Ultimately a problem is merely a question, and when broken down, a sum of many questions each with small answers discovered through previous knowledge and micro-inspirations. The core of solving new problems is solving old ones. Breaking problems into pieces and auxiliary problems by identifying the conditions, data, and unknowns circumscribes all problem solving. So on to teaching.
Consciously or subconsciously we are asking ourselves small questions throughout the process of solution finding. So to display this process to a student, the core tool is the socratic method. It is by asking successive questions to the student that we teach him/her how to ask themselves the key questions needed to solve all problems. By successively deconstructing a problem into simpler and simpler pieces and asking corollary questions we find a piece of the puzzle that they can solve. When you find that you've gotten down to the basest level and they can't answer the question you have ascertained a hole in the students knowledge that can then be filled through explanation and demonstration. The student now has an activity to mirror. If the process is continued often enough, the student will begin to ask themselves the questions without prompting.

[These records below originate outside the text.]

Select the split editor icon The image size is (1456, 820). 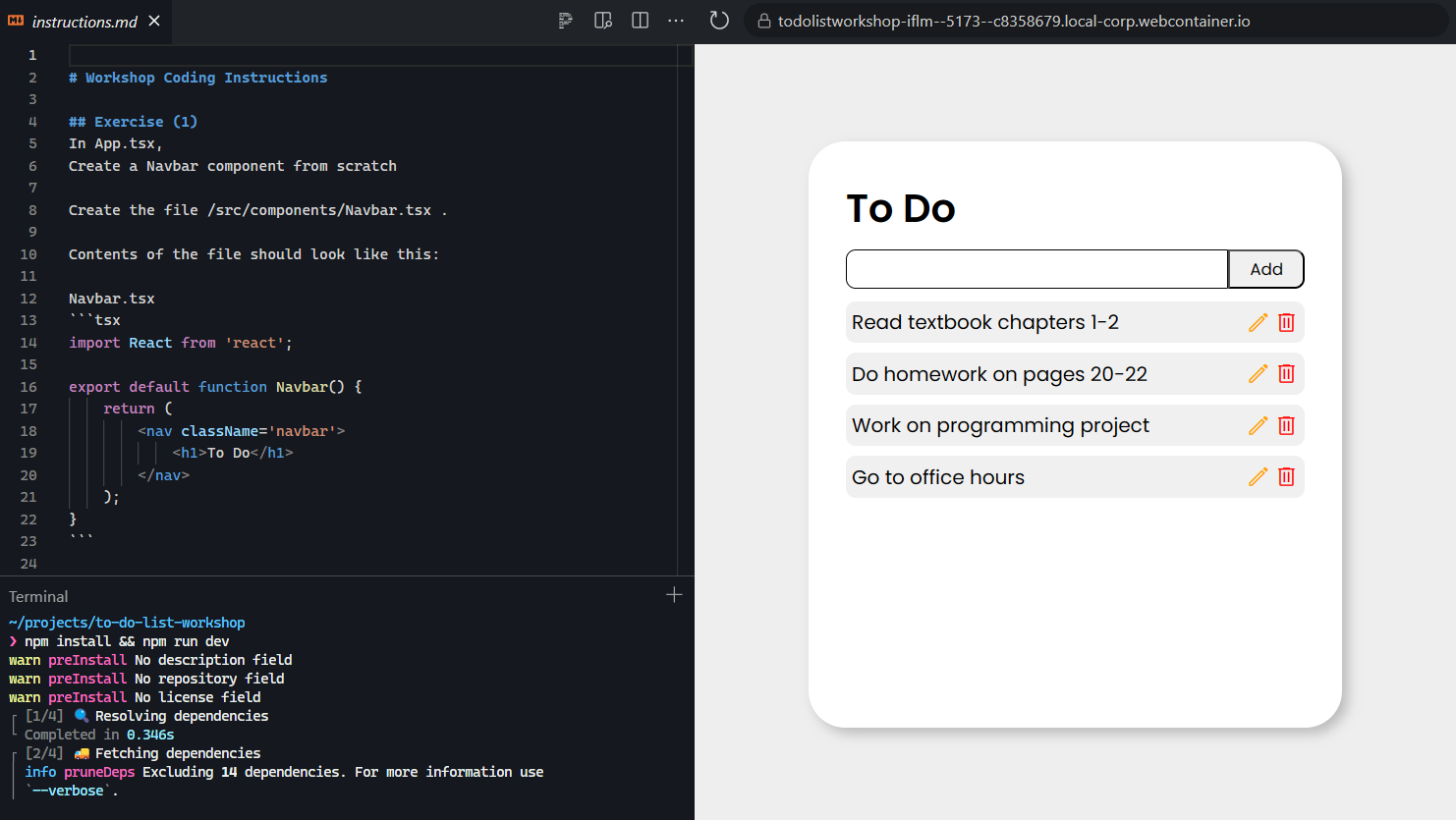pos(640,20)
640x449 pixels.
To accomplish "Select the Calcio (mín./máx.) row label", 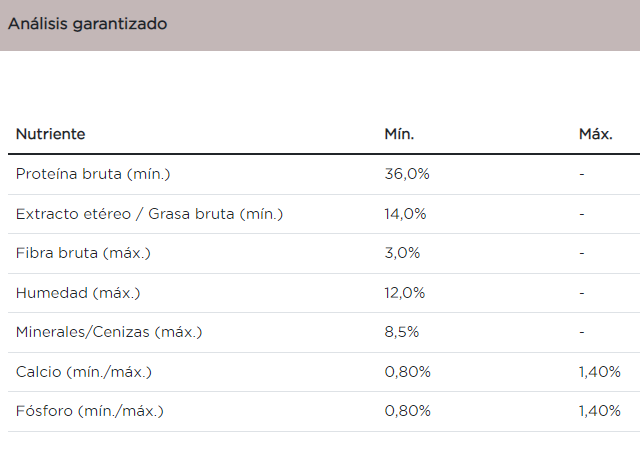I will 84,372.
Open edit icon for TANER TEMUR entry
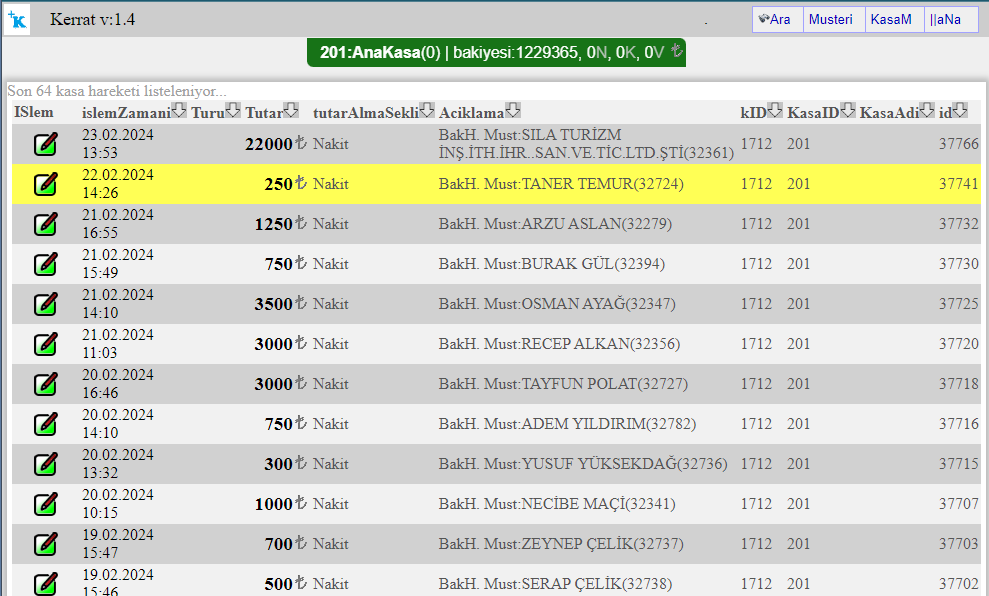 tap(45, 184)
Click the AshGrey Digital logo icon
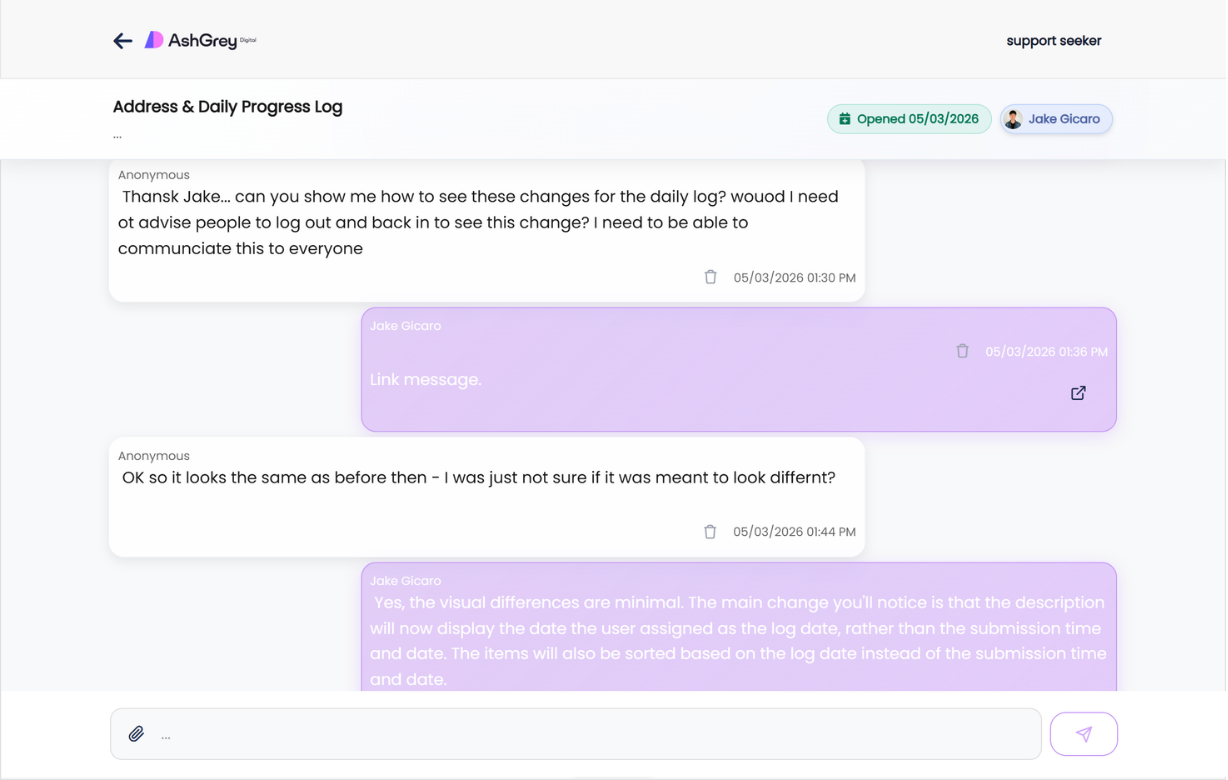 pos(154,39)
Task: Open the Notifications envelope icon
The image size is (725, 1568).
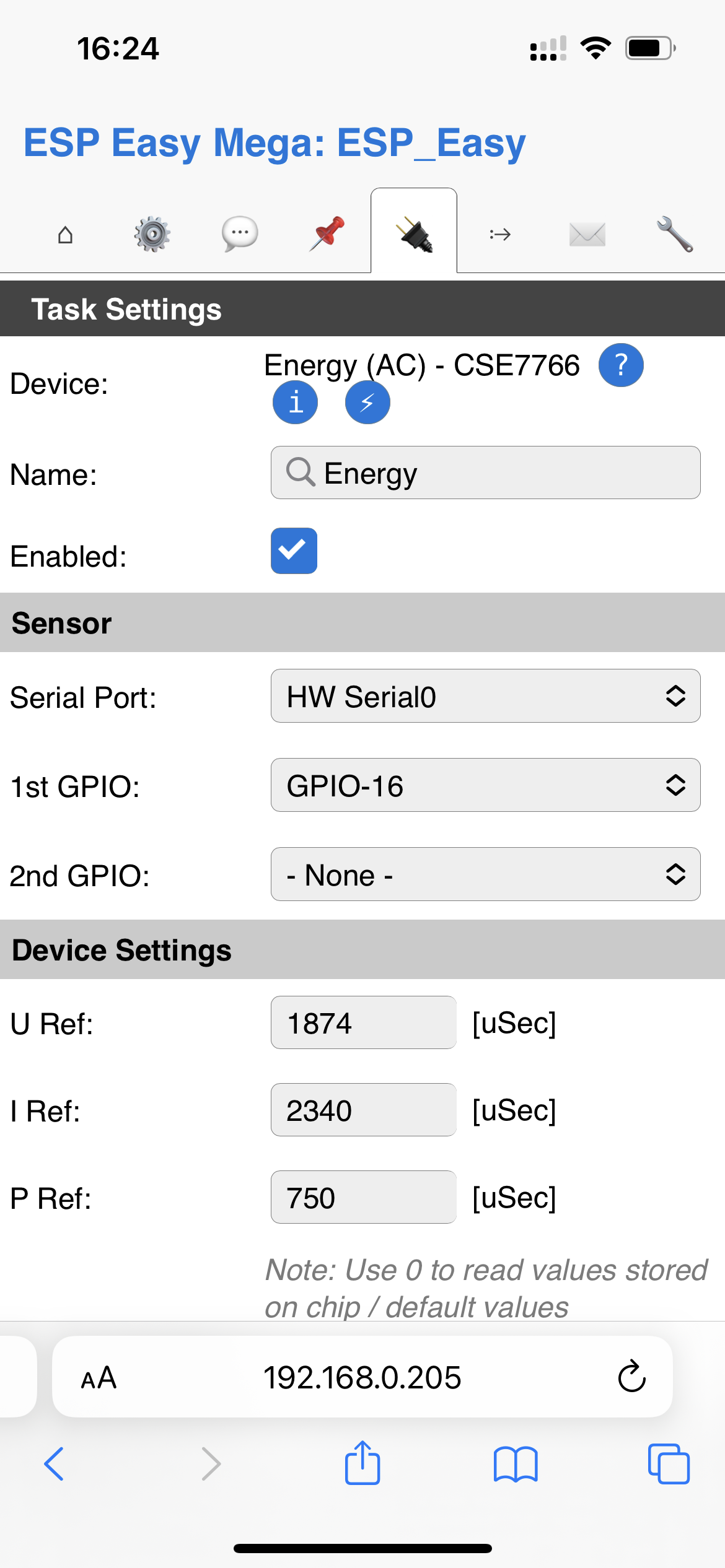Action: 587,234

There are many other parts and nuances to effectively teaching people how to solve problems. And like any complicated skill, it must be repeated by both student and teacher in order to gain proficiency. But at the core effectively teaching any skill requires the demonstration of both the seen and unseen parts. From this point we can proceed and add to our pedagogy.

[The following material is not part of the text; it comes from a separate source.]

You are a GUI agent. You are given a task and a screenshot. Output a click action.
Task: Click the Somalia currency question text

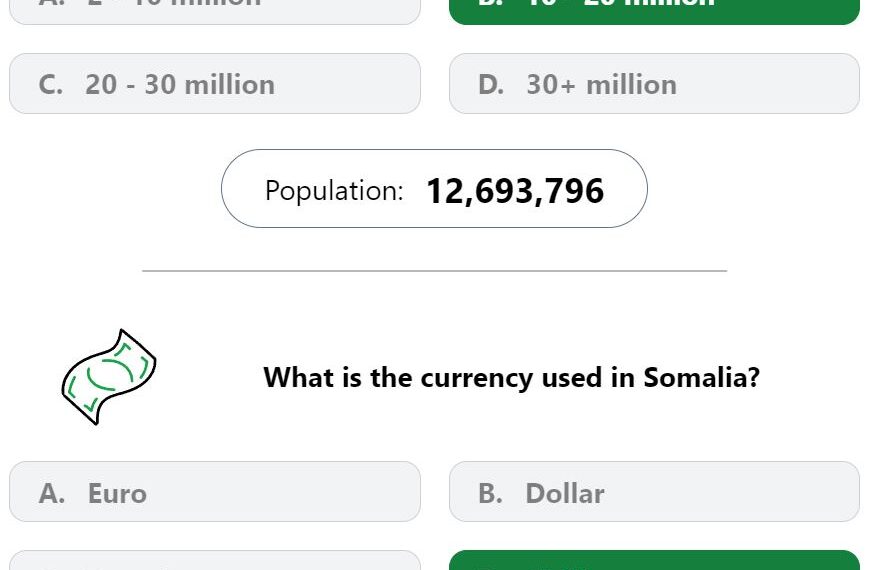click(x=512, y=378)
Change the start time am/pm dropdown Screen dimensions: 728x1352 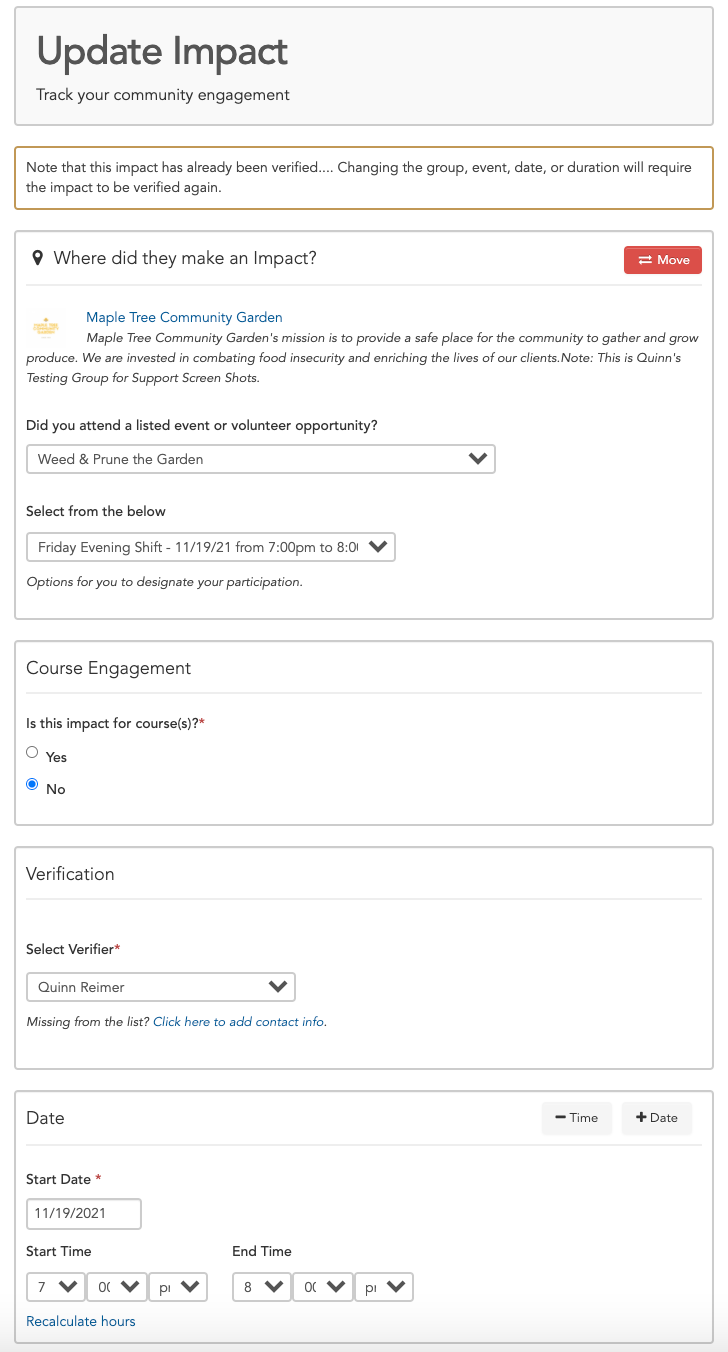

The methodical application and practice of these basic principles will help a mentor teach his students problem solving skills rather than merely making them memorize steps to finish a puzzle. By teaching steps to a predetermined process we reduce the portability of the knowledge we are giving and ensure their long term dependents on our presence. By teaching the skills of solution finding we ensure that the student can then go about autonomously in a manner of self-teaching and solving.
Saturday, May 30, 2015
Wednesday, May 6, 2015
Why You Hate Algebra
I recall being in a college algebra course several years ago while our instructor struggled to teach a complicated mathematical concept. Born of frustration, one of the students made the banal statement we've all heard and possibly said in some mathematics course; "When am I ever going to use this! I'm a (insert major here) major! And I'll NEVER use thaaaatt!!!"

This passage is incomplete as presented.